### Consigne
Recopiez intégralement l'extrait sur la gestion du projet Inga 3, sans en changer un seul mot.
╭─ Extrait fourni
Une gestion opaque...

Un des soucis qu'on a constaté dans notre analyse de la façon dont le projet est géré depuis environ 2015, poursuit-elle, "est que très peu d'acteurs sont associés aux négociations. À l'heure actuelle, c'est l'agence pour le développement et la promotion du grand projet Inga 3 qui gère le projet. C'est une structure qui est placée sous la Présidence depuis 2015 et début 2016. Depuis lors, on voit que beaucoup d'autres structures ne sont plus associées aux discussions et ne sont plus au courant de ce qui se passe, notamment le gouvernement, y compris le ministère de l'énergie. Certains cadres très haut placés dans le ministère n'ont, par exemple, pas vu les propositions, les accords, etc. Ça c'est un grand problème", déplore Elisabeth Caessens.

D'après la directrice générale de Resource Matters, le Parlement n'est pas vraiment associé non plus. "Le problème avec ce type de gestion-là, c'est que de plus en plus, des acteurs qui pouvaient être en faveur du projet se désengagent. Par exemple, on a demandé au Parlement d'approuver une loi spéciale pour le projet Inga 3, il n'en a même pas discuté. Le Parlement a rejeté le projet de loi en bloc car il n'est pas au courant. Quelque part, un des problèmes pour avancer avec le projet est qu'il faut mettre ces gens d'accord. On ne va pas pouvoir mettre les gens d'accord tant que le projet est géré par une structure qui ne met pas au courant les autres", souligne-t-elle.
╰─
╭─ Bloc de données
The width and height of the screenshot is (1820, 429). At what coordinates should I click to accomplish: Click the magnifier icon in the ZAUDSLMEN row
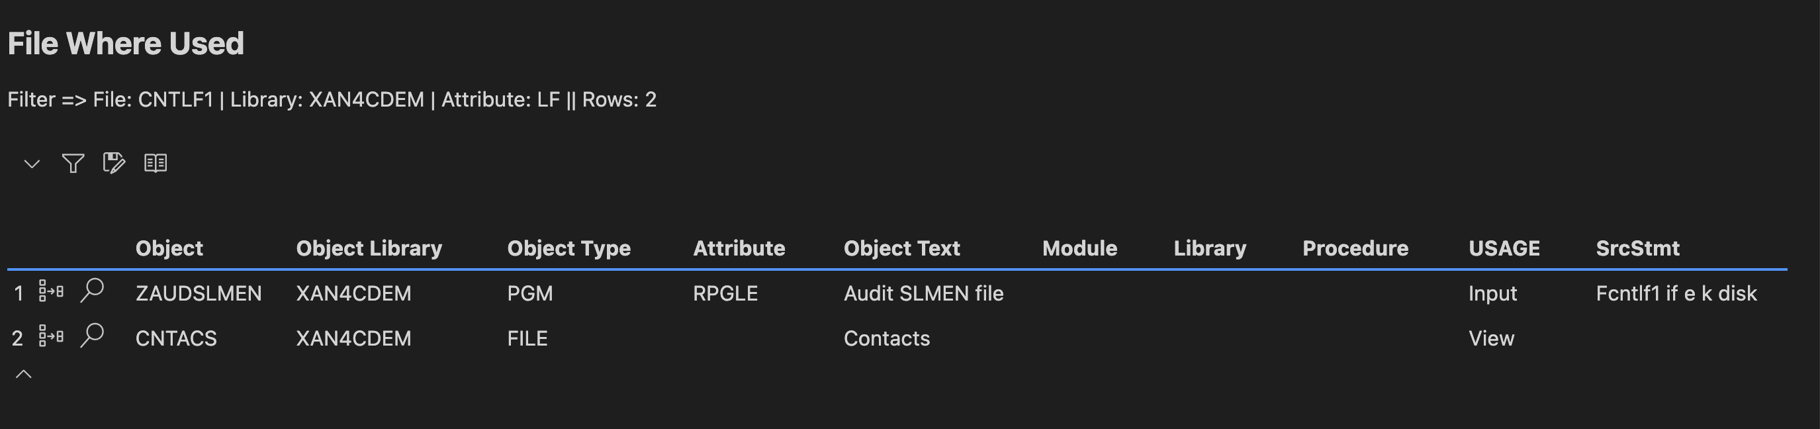click(92, 290)
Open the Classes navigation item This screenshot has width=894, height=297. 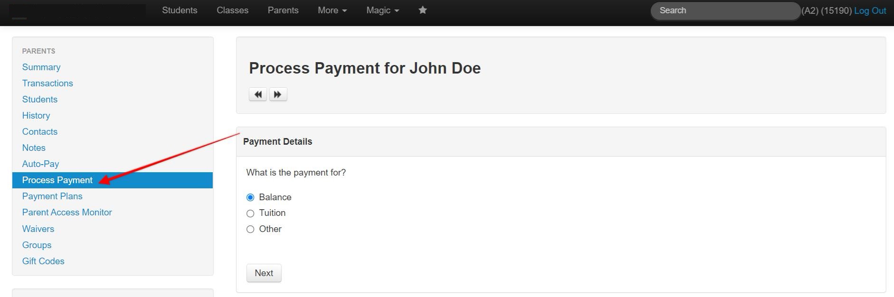tap(232, 10)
╰─
### Réponse correcte
Une gestion opaque...

Un des soucis qu'on a constaté dans notre analyse de la façon dont le projet est géré depuis environ 2015, poursuit-elle, "est que très peu d'acteurs sont associés aux négociations. À l'heure actuelle, c'est l'agence pour le développement et la promotion du grand projet Inga 3 qui gère le projet. C'est une structure qui est placée sous la Présidence depuis 2015 et début 2016. Depuis lors, on voit que beaucoup d'autres structures ne sont plus associées aux discussions et ne sont plus au courant de ce qui se passe, notamment le gouvernement, y compris le ministère de l'énergie. Certains cadres très haut placés dans le ministère n'ont, par exemple, pas vu les propositions, les accords, etc. Ça c'est un grand problème", déplore Elisabeth Caessens.

D'après la directrice générale de Resource Matters, le Parlement n'est pas vraiment associé non plus. "Le problème avec ce type de gestion-là, c'est que de plus en plus, des acteurs qui pouvaient être en faveur du projet se désengagent. Par exemple, on a demandé au Parlement d'approuver une loi spéciale pour le projet Inga 3, il n'en a même pas discuté. Le Parlement a rejeté le projet de loi en bloc car il n'est pas au courant. Quelque part, un des problèmes pour avancer avec le projet est qu'il faut mettre ces gens d'accord. On ne va pas pouvoir mettre les gens d'accord tant que le projet est géré par une structure qui ne met pas au courant les autres", souligne-t-elle.